- _WRITTEN TASK_
Rewrite the lines between the line holding "Image resolution: width=1180" and the line holding "should pyautogui.click(x=403, y=92).", inclusive, changing "dropdown" to "menu" and leaving everything else unaltered.

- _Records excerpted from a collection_
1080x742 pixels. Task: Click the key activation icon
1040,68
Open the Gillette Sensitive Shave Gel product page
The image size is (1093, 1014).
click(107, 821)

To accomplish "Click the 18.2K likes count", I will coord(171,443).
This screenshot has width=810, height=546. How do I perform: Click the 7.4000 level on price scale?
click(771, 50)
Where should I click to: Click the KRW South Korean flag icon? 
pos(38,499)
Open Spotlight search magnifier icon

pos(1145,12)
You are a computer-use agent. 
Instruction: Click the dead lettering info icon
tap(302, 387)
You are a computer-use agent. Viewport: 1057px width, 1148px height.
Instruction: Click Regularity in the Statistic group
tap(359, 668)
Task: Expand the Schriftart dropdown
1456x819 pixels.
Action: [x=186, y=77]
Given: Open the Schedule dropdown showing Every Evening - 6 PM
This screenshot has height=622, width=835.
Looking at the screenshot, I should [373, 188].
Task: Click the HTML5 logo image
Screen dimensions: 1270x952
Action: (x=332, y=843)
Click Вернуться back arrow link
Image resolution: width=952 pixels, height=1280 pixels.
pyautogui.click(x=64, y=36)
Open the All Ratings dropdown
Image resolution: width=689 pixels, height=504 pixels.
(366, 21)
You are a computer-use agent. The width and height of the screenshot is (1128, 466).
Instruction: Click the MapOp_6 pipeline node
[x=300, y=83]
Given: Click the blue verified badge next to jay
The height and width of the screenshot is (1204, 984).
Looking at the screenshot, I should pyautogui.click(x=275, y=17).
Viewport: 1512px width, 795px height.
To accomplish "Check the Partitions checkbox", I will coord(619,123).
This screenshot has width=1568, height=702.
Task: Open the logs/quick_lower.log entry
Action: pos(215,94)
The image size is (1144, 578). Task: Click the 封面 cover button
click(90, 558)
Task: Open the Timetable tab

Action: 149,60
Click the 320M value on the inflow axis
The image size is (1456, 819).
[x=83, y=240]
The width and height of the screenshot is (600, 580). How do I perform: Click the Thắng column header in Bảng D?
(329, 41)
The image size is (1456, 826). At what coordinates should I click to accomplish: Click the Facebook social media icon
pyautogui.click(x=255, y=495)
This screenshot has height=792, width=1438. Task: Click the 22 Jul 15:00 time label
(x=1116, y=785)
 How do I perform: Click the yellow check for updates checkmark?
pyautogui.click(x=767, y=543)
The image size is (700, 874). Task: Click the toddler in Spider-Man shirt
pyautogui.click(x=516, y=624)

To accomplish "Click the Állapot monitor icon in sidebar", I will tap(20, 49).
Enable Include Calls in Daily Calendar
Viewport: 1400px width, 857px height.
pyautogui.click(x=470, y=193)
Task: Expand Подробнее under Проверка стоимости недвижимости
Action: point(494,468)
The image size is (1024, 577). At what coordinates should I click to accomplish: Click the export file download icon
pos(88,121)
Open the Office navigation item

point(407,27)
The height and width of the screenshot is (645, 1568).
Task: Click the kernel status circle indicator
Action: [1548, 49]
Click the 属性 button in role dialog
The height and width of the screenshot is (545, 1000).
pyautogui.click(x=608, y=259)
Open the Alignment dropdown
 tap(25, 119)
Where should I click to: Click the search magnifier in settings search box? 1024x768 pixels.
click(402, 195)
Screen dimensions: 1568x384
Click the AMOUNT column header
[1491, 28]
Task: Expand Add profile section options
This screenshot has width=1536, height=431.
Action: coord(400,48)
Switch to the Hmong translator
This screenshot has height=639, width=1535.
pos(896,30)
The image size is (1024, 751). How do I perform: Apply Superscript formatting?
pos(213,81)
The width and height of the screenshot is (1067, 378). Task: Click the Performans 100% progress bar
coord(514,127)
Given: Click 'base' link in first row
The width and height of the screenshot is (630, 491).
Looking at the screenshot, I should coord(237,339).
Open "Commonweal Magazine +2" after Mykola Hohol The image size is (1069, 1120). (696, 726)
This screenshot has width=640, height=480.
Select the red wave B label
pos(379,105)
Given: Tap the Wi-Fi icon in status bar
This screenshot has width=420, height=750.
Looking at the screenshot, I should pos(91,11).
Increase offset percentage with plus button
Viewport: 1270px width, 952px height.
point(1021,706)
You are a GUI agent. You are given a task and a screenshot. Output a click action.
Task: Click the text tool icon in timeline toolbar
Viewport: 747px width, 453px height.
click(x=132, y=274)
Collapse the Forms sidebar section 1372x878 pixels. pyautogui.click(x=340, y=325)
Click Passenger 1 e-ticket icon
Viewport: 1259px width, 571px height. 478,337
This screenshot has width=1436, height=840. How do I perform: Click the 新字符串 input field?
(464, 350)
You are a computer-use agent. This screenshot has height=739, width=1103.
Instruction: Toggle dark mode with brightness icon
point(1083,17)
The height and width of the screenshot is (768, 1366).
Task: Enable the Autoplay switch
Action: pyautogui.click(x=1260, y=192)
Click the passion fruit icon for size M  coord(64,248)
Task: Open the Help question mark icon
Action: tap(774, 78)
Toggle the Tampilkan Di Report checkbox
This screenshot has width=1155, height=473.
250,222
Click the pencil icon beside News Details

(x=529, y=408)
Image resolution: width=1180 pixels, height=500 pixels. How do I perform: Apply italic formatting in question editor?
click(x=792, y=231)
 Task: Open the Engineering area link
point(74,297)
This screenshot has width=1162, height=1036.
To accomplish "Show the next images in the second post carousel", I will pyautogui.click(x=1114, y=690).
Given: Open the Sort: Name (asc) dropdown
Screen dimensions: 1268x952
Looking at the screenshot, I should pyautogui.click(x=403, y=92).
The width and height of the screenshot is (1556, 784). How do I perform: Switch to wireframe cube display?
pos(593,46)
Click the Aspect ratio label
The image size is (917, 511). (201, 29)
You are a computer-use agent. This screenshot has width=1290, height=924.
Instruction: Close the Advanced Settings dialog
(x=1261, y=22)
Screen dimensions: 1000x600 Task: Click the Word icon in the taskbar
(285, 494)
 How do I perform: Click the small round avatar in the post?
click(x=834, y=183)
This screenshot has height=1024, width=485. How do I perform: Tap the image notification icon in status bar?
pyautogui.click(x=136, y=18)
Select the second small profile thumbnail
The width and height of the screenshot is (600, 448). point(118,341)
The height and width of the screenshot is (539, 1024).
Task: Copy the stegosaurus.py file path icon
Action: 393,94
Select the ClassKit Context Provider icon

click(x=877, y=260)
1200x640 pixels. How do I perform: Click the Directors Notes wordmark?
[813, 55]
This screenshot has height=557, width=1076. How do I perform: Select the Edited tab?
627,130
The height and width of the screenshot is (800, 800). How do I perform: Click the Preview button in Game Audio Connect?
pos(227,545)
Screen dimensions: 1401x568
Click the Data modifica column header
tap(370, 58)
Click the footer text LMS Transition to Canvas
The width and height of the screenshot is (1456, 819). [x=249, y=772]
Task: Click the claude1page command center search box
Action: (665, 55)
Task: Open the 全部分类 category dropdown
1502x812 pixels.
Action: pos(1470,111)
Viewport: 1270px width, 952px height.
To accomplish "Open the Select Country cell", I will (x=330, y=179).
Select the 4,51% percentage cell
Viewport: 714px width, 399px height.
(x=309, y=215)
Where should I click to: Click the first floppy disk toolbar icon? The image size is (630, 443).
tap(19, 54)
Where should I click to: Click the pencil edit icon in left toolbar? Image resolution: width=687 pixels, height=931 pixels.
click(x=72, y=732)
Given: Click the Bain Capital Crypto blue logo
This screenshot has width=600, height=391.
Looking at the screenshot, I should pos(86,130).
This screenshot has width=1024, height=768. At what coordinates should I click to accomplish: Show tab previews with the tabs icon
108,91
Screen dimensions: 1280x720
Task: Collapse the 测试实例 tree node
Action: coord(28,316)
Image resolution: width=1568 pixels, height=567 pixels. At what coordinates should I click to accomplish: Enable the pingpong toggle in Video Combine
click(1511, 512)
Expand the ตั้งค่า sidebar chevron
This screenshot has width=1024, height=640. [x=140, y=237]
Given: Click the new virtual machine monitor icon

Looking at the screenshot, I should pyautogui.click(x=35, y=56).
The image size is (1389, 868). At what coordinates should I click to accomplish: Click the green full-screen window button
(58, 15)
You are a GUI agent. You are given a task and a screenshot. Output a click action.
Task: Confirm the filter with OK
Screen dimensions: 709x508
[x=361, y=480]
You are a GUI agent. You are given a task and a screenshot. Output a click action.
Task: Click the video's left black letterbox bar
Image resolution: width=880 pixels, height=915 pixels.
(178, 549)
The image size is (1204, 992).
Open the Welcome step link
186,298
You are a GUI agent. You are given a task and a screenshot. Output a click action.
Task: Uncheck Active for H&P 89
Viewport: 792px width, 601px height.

- _WRITTEN SOLUTION_
Image resolution: width=1180 pixels, height=500 pixels. How do I perform: Apply italic formatting in question editor?
click(x=792, y=231)
 Task: Open the Engineering area link
point(74,297)
This screenshot has width=1162, height=1036.
To accomplish "Show the next images in the second post carousel", I will pyautogui.click(x=1114, y=690).
Given: Open the Sort: Name (asc) menu
Screen dimensions: 1268x952
Looking at the screenshot, I should pyautogui.click(x=403, y=92).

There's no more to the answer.